Solution Overview
SOPHGO collaborates with SOPHON.TEAM and its ecosystem partners to build a smart gas station solution. Through the integration of deep learning technology and edge computing, the solution aims to achieve safe and compliant supervision in the oil unloading area, regulatory oversight of risks and hazards in the gas station, and intelligent management in the non-fuel zone. This comprehensive approach provides oil companies with efficient means of business management, ensuring the safe operation of gas stations.
Solution Value
Safe Oil Unloading
Utilizing intelligent deep learning algorithms combined with the Eight Steps of Unloading, this approach delves into the entire process of oil unloading, effectively enhancing the regulatory oversight of oil unloading operations for petroleum companies.

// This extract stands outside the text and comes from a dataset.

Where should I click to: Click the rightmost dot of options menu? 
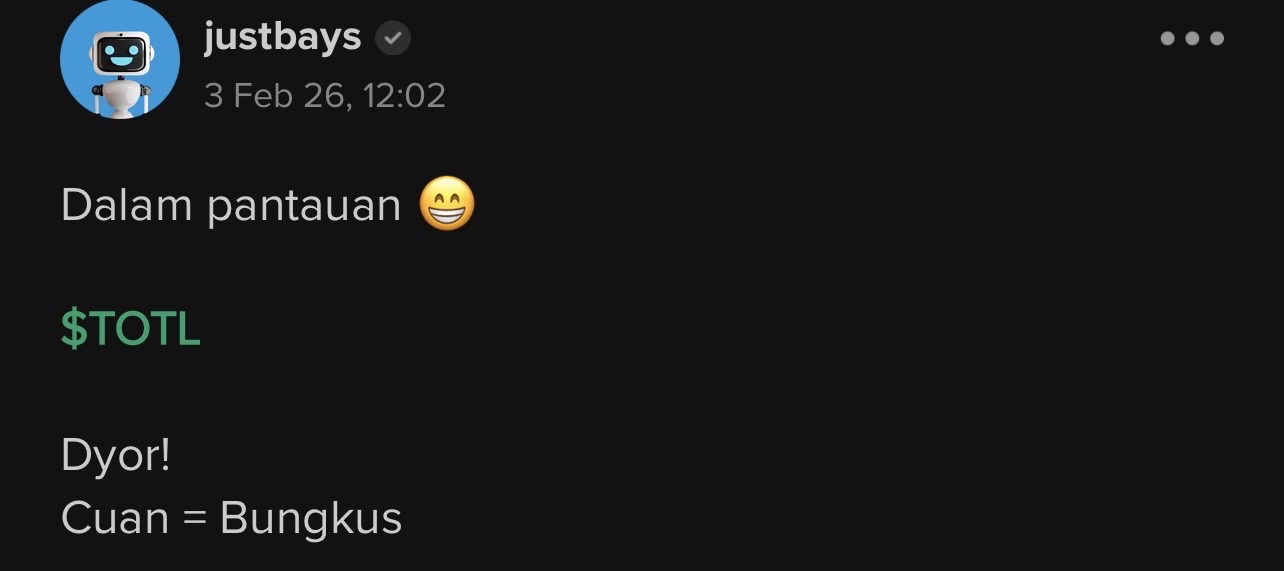pos(1217,39)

Risk and Hazard Identification
Intelligent identification and online alerting for environmental risks and behavioral hazards, ensuring the safety of the gas station by promptly addressing potential issues.
Social Stability Support
Aiding law enforcement in effectively combating irregular sales of bulk oil and gas, contributing to social stability and safety.
Typical Cases
Providing a comprehensive gas station intelligent video analysis solution for gas stations in the jurisdiction of Chat City. This solution integrates algorithms, computing power, and platforms. It enhances the coverage of monitoring videos in key areas such as fuel dispensers and oil storage tanks. Using video intelligent recognition and analysis technology, it identifies, alerts, and records instances of personnel violations and abnormal environmental conditions at the gas station. This enables automatic pre-monitoring alarms for gas stations in the region, strengthens safety control within the gas station, and meets the supervision requirements of higher-level authorities.

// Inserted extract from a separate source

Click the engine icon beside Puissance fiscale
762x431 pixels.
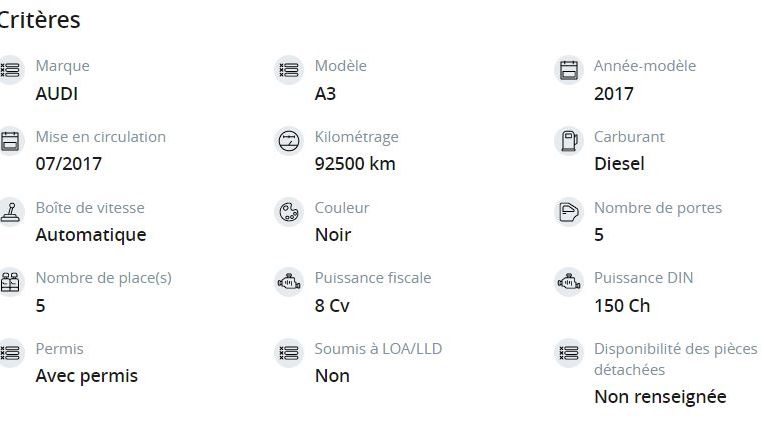pos(289,282)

In response to safety supervision requirements and on-site conditions of gas stations in the jurisdiction of Heze, a comprehensive solution is provided using deep learning video analysis. It involves real-time monitoring of operational aspects during the oil unloading process, such as the correct placement of fire extinguishers and adherence to static electricity release procedures. It conducts 24-hour automated detection of non-standard behaviors, such as making phone calls and smoking throughout the entire station. The project establishes a rapid response mechanism for emergencies, achieving second-level alerts in case of abnormal situations. It automatically retains relevant image data, enhances the efficiency of gas station safety management personnel, and meets the intelligent construction requirements of regulatory authorities.